Life is full of surprises. It may feel like it just happens in a certain time because some will be revealed all at once. Just remember to be prepared in whatever surprise you will encounter.

Saturday, July 7, 2012

Busy Week

Since the past week, I am feeling that I am in college. I already experienced having role playing activities, laborious home works and long exam. And if you are thinking that I hate it, you are wrong. I don't really love it but I am happy doing those things. This is because I am feeling bored here. I don't watch television. Some of the websites I always visit are blocked by the Dilnet. I am not in the mood of reading fiction novels during school months. I rarely go to the mall or the like. So having school works gives me the sense of being occupied.

One of the activities I want to share was our role play in French. We did not have classes two weeks ago so our teacher decided to give that activity to us. Being in a group where your group mates were very confident, was very stressful. I can do an impromptu dialogue in English but French is a different story. I have a lot of worries. I might say a wrong word. I might mispronounce words. I might forget the flow of the story. I was very nervous. And thanks to one of my group mates, we went first. I did everything according to the flow. We were not the best but at least it turned out good. Then I realized that what we did was brave since almost all other groups were bringing their scripts. At the end of the day, I can say that I was proud of what we did.

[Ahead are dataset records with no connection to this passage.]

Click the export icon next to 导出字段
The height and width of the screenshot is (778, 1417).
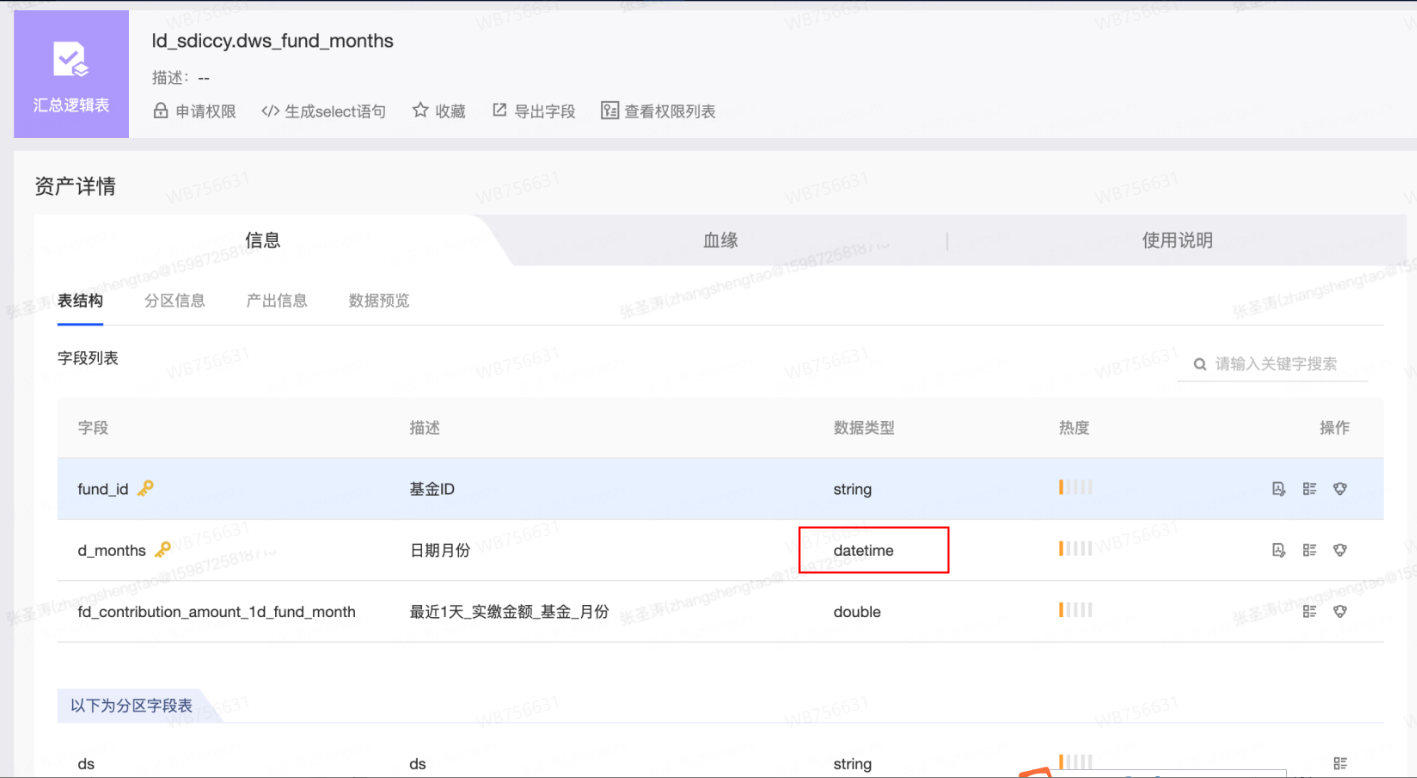pos(498,111)
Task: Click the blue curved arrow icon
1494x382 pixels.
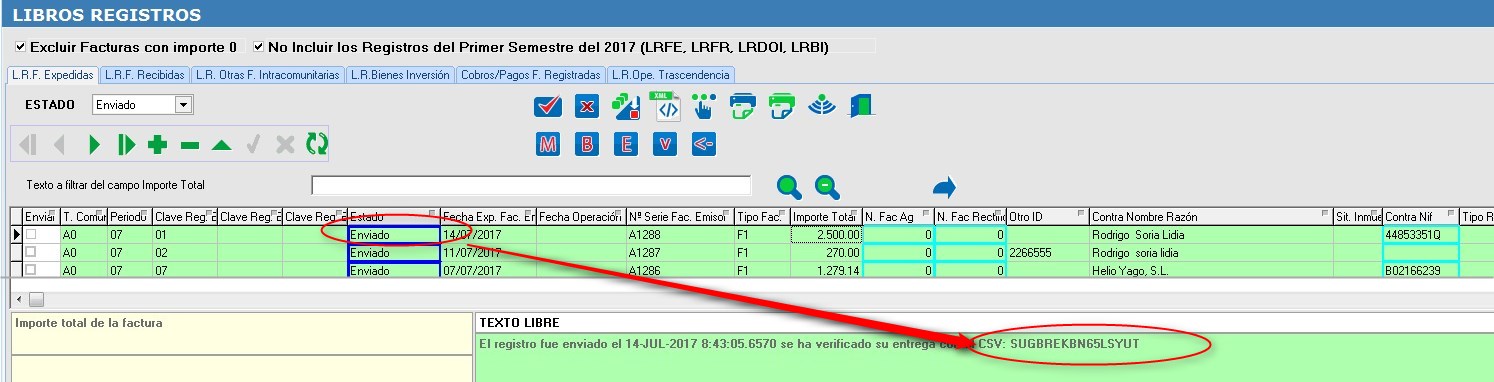Action: [944, 187]
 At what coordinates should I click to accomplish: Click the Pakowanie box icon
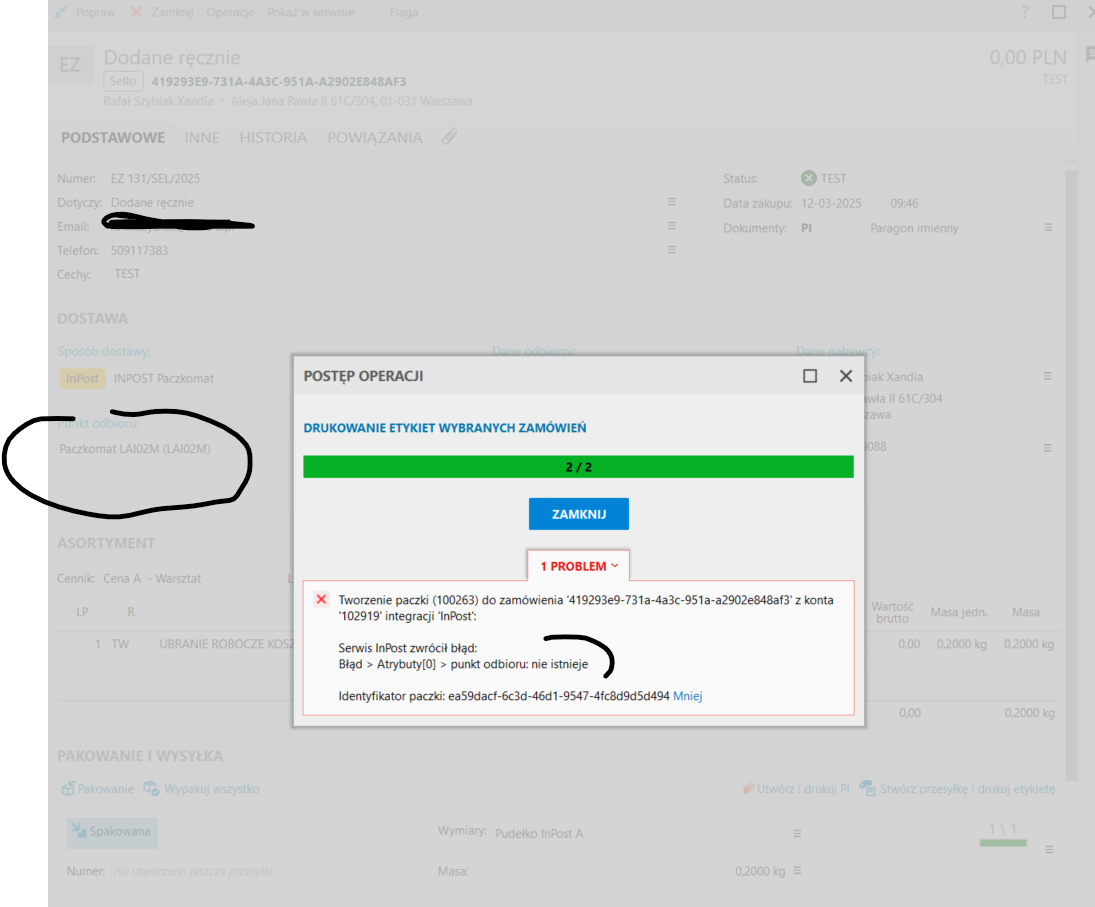(67, 789)
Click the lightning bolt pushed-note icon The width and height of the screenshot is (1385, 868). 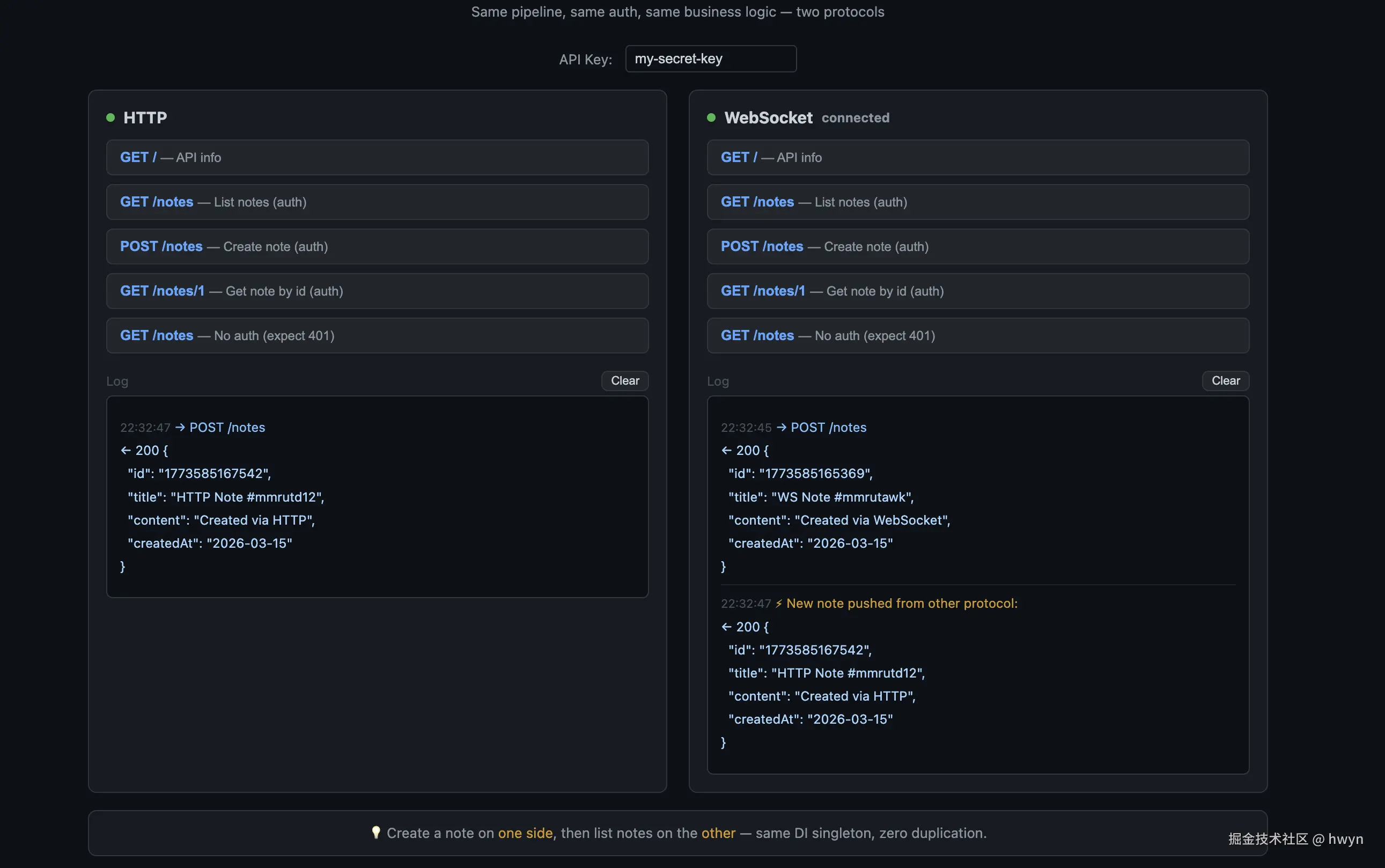click(779, 604)
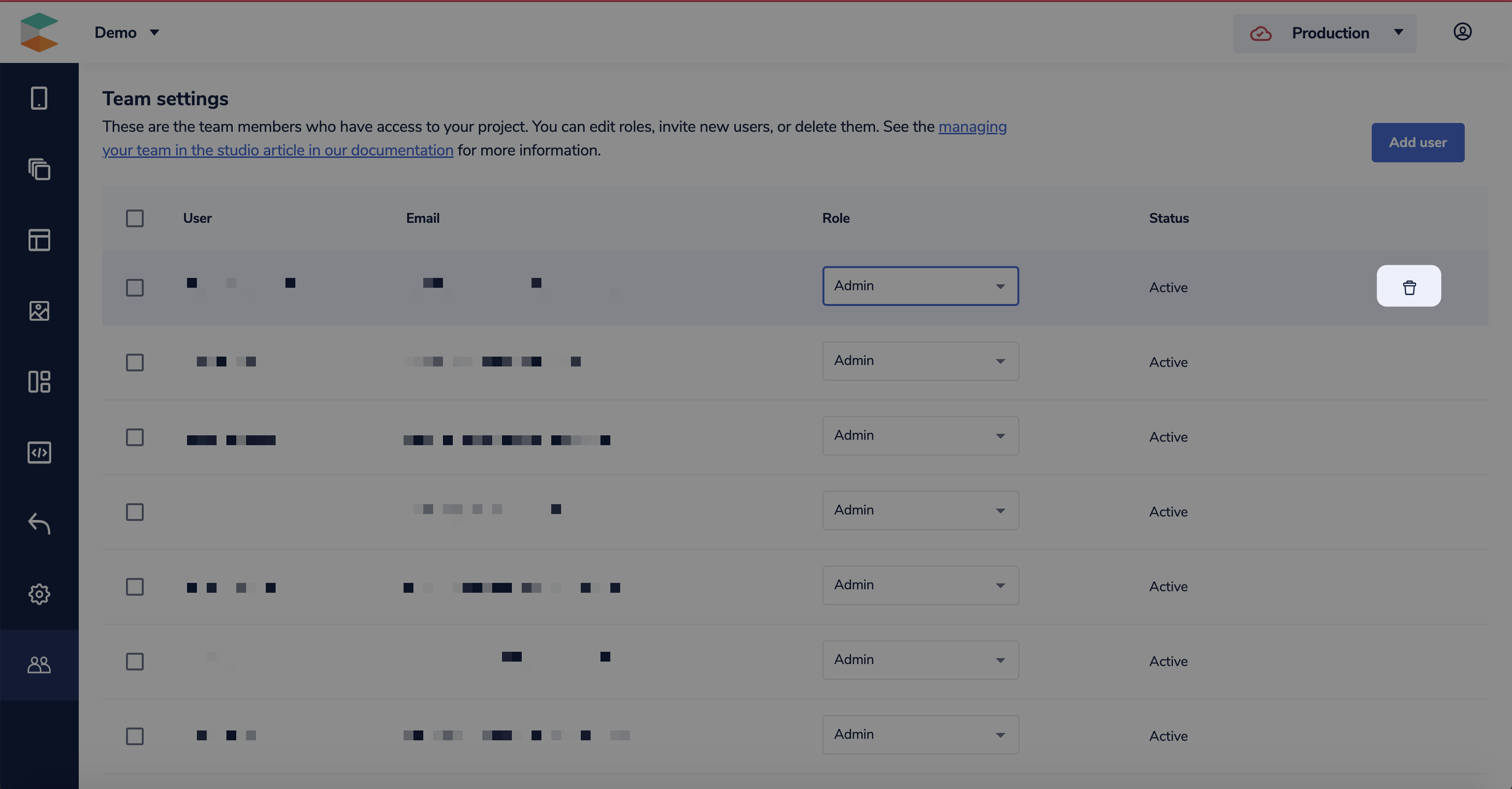Open the Production environment dropdown
This screenshot has width=1512, height=789.
pyautogui.click(x=1324, y=33)
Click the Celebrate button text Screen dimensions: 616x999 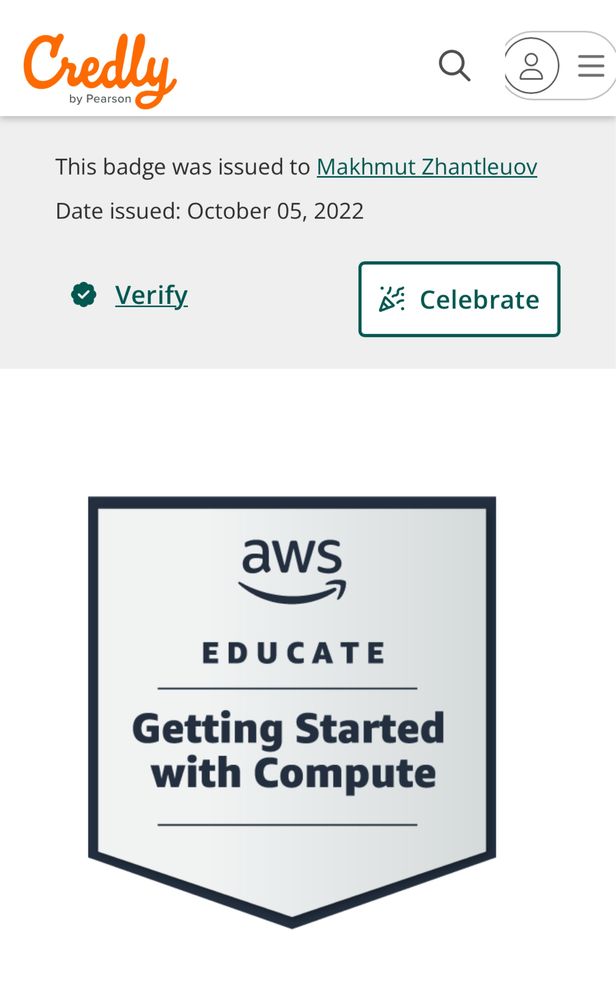pos(479,299)
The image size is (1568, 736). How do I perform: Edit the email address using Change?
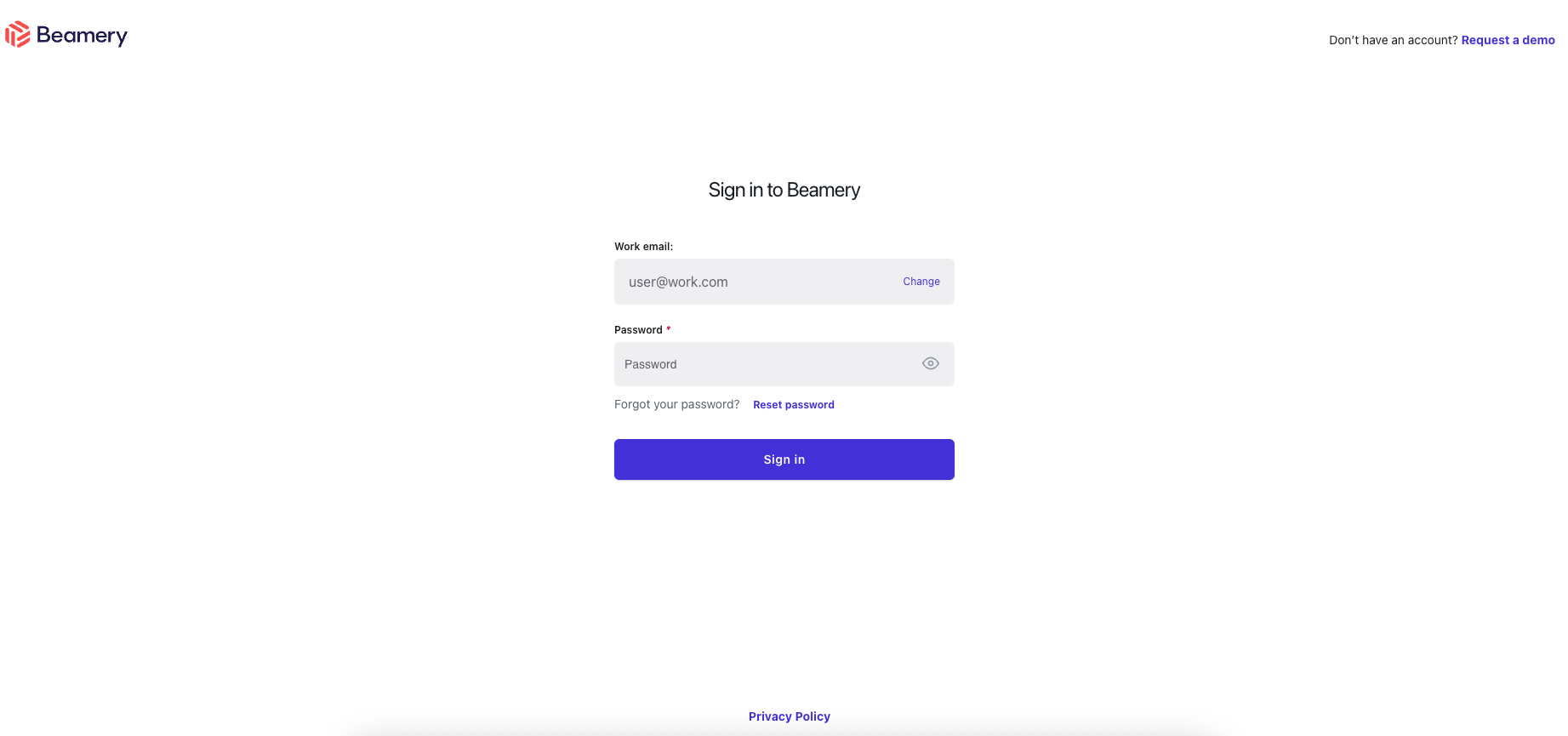coord(921,282)
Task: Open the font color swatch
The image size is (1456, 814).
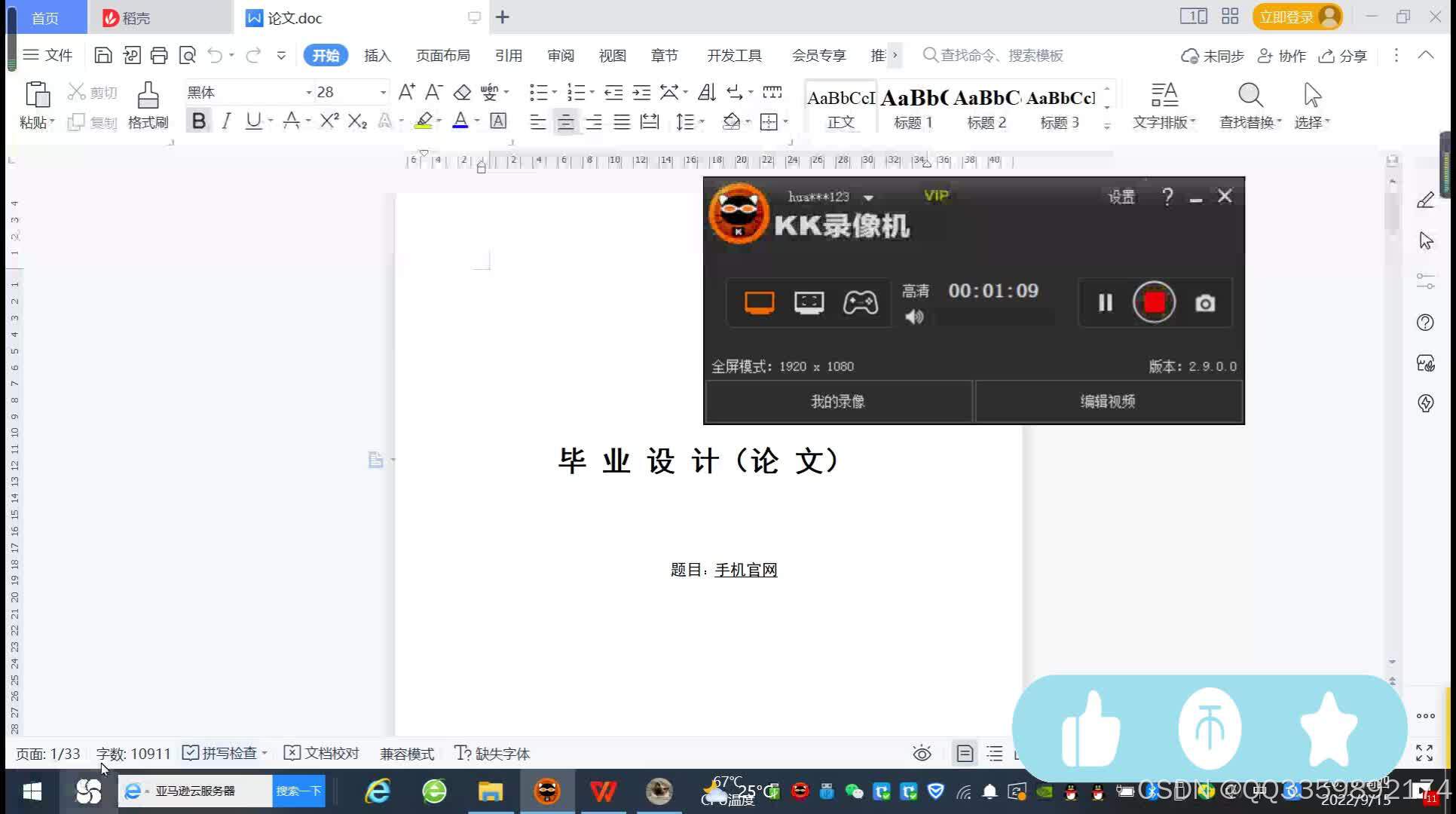Action: [x=460, y=121]
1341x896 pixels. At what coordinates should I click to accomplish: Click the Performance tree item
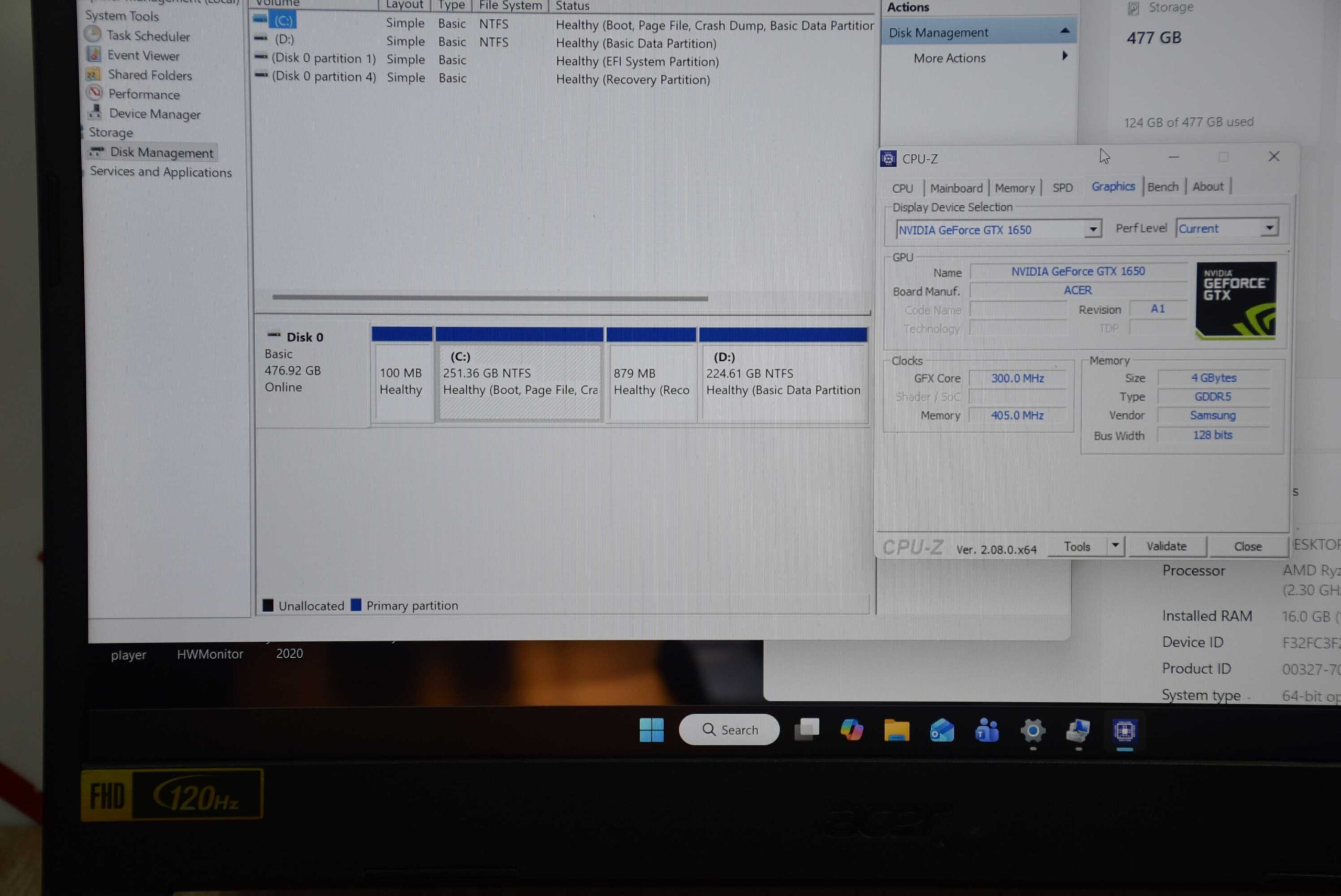(144, 94)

Example of a meticulous home work? It was maybe our outlining home work in English. Even if it was to be passed two days after, I already started it early. My reasons were we had a dorm assembly and I was sure that it will be long and the fact that it was an outlining activity. Outlining is a very challenging work for it needs the person who will outline to understand the text and be very particular with the topics. So, I started working on it. On the first attempt, it was alright. But when I read it again, I became confused. There were many ideas that seemed to have an importance. I felt that when I add subtopics I will be overwriting. But when I look at it, it seemed to be lacking. What I did was improve my topics by choosing what I thought was important.

The highlight of my week was my first long exam in Math. I studied math for the whole week because I was afraid of the comments of the old students that it is very difficult. I tried to answer all of the hand-outs given to us. Of course, I had not finished it since I also had other priorities in other subjects. The problems in the hand-outs were fine except for some. But when I answered the sample exams, I became worried. Almost all of the questions, for me, were unanswerable. That also why I felt troubled. On the other hand, as a Christian, I believed that God will always guide me because I had also done my part. And when we took our exam, thankfully, it was an average type of exam.

I was happy to have a busy schedule last week. It may sound very unusual but it is true. I would rather be busy than be sleeping and surfing the internet. I know that there will come a time that I just want to rest and I am looking forward to it.